Government policies and processes continue to separate First Nations children from their families at alarming and disproportionate rates – on the  fifteenth anniversary of the Stolen Generations apology, ANDY HAMILTON SJ reflects on a better way to support children and families at risk.

It is now fifteen years since the unanimous parliamentary apology to Australia’s Indigenous peoples, and especially to the Stolen Generations. The apology committed Australia to carry on the process of reconciliation through symbolic and practical actions. One of these was to set a range of targets in achieving equality between Indigenous and non-Indigenous Australians. The targets have generally not been reached.

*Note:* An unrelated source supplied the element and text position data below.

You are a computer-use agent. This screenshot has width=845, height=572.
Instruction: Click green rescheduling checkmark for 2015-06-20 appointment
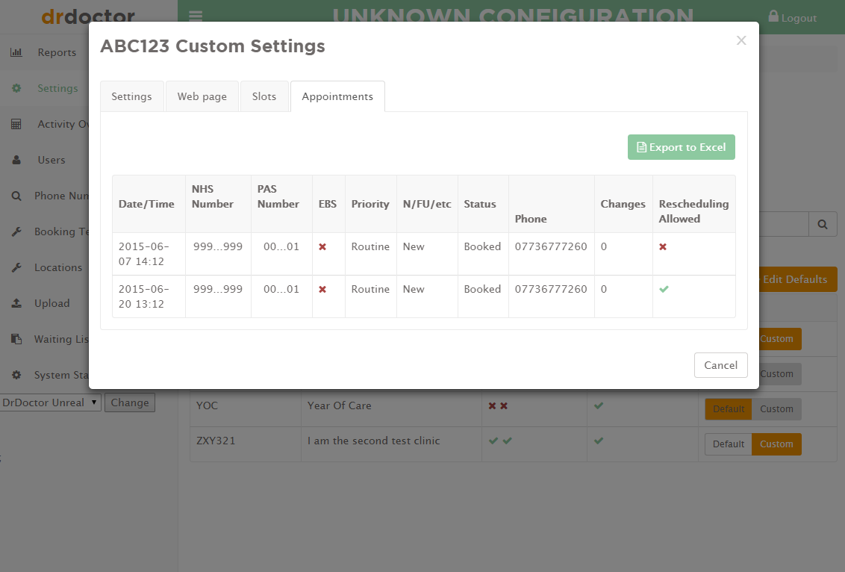[x=664, y=289]
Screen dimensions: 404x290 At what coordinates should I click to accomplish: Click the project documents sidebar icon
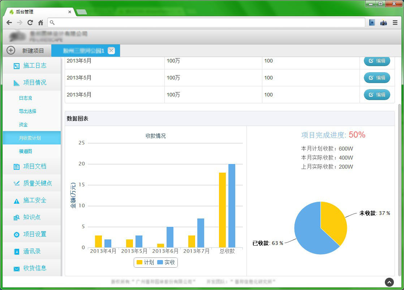tap(16, 166)
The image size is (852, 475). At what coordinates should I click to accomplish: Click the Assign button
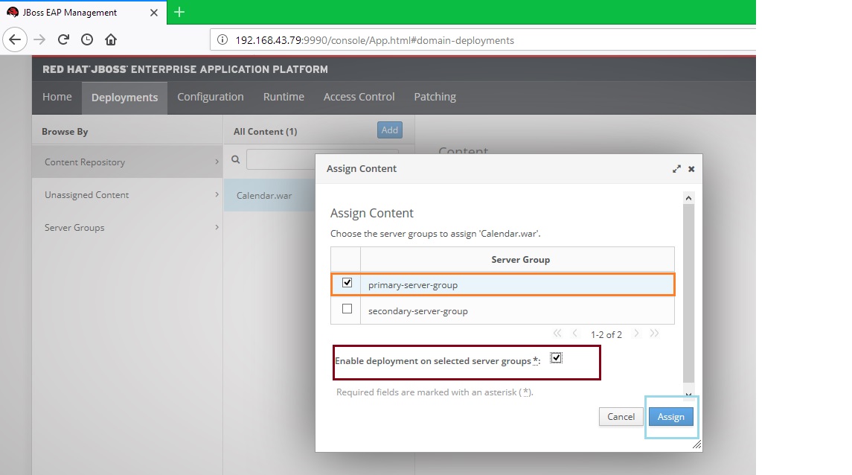(670, 417)
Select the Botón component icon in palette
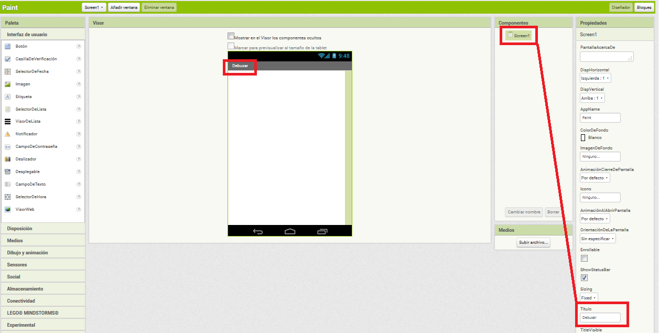 coord(8,47)
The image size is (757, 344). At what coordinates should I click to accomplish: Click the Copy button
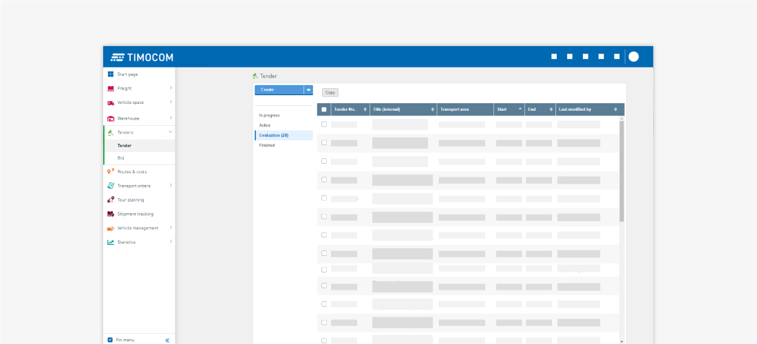pos(330,92)
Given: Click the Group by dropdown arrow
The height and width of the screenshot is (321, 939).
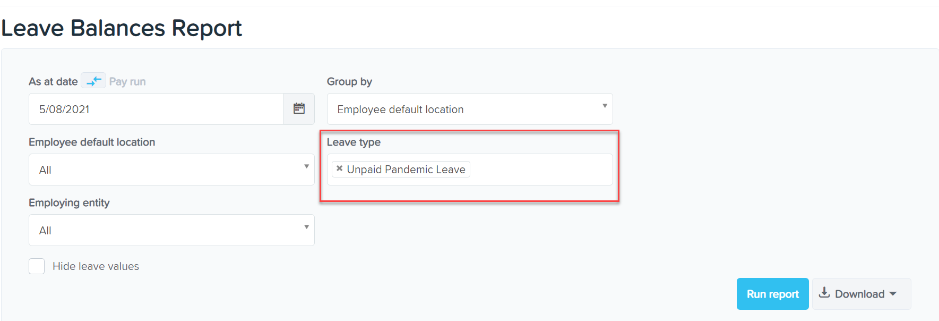Looking at the screenshot, I should [605, 106].
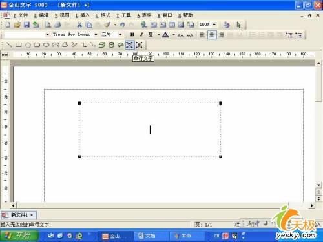This screenshot has height=242, width=323.
Task: Click the Save floppy disk icon
Action: pyautogui.click(x=26, y=25)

One obvious test of progress lies in reducing the marked discrepancy between the proportion of Indigenous children who are forcibly separated from their families, compared to non-Indigenous children separated. The 2021 Family Matters report is not reassuring.

“Where policies adopt removal as the only or the first option, they will most likely be based on prejudices as unnoticed and as harmful as those that led to the Stolen Generations.”

In Australia last year over 20,500 Indigenous children – comprising 16 per cent of all Indigenous children – were in care, separated from their families. Over 17,000 of these children were permanently separated. Less than half were placed with Indigenous carers. In comparison with the children of non-Indigenous Australians, Indigenous children are ten times more likely to be taken into care. Despite commitments, this gap has deepened over the last ten years. As a result, in 2020 the National Agreement on Closing the Gap set a target of reducing the discrepancy by 45 per cent by 2031. On present trends, however, in ten years’ time not only will the gap grow, but the number of Indigenous children in care will rise by more than half.

It is certain that to separate children from their family and culture has serious consequences for their development. Consequently, removal, and particularly permanent removal, must be a last resort. Government policy should always focus on addressing the reasons why children are at risk, and to help families and local communities to care for their children. Where policies adopt removal as the only or the first option, they will most likely be based on prejudices as unnoticed and as harmful as those that led to the Stolen Generations.

There are many reasons for this appalling sacrifice of another generation of children. The most telling statistic is that over 85 per cent of government funding of children at risk is spent on out of family care, and only 15 per cent on supporting communities and families to raise families well.

Effectively, removing Indigenous children from the parents is the solution of choice to family dysfunction.

A better way lies in Indigenous communities participating as partners, and not the object of care in the decisions that affect them, with an emphasis on prevention. In a word, a reversal of the paternalistic and discriminatory attitudes that have led to the disturbance to children’s lives.